Task statement - Pictures are to be omitted. Output only the lines from the one containing "Where should I" through the end of the data, word for word.

(Recorded information begins)

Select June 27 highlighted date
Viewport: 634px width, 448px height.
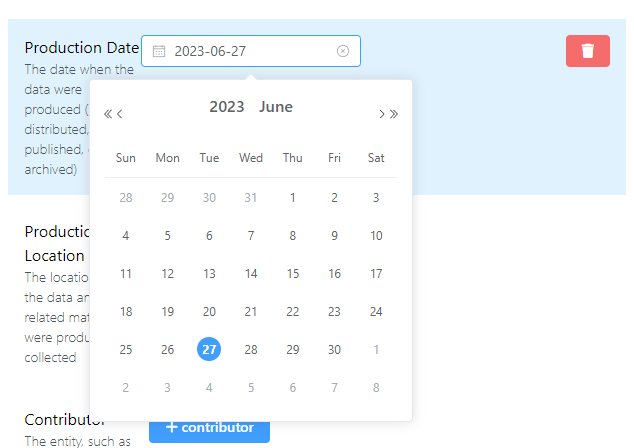pyautogui.click(x=209, y=349)
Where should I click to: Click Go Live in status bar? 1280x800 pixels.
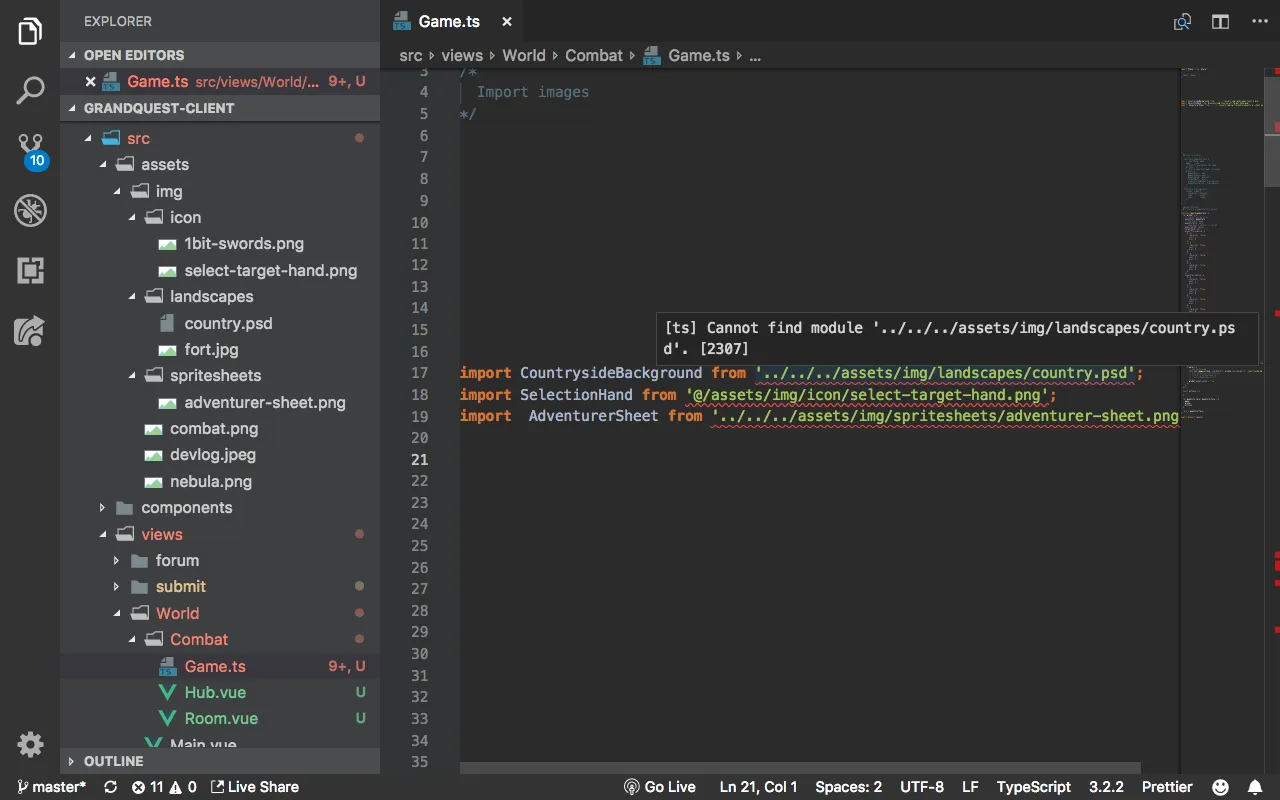coord(660,787)
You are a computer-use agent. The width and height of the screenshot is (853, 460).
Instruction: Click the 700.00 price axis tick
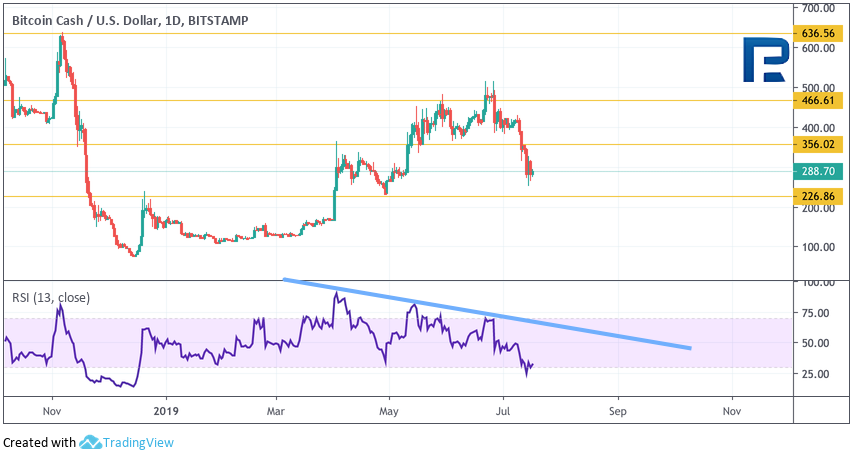[x=817, y=8]
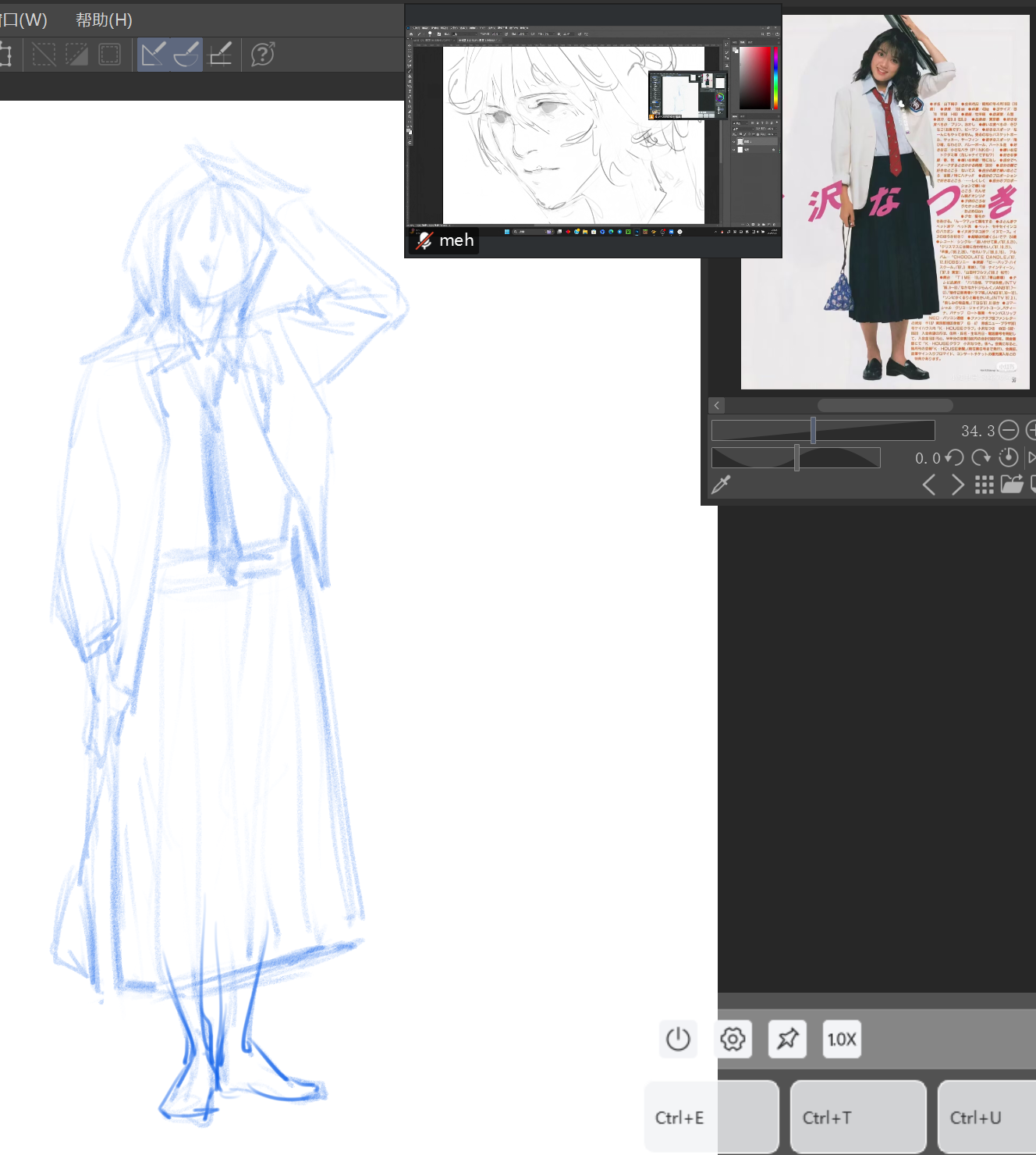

(Recorded information ends)

Reply to the task -
Where should I click to: Click Go Live in status bar? 1280x800 pixels.
coord(660,787)
You are a computer-use agent. The width and height of the screenshot is (853, 460).
Instruction: Click the 700.00 price axis tick
[x=817, y=8]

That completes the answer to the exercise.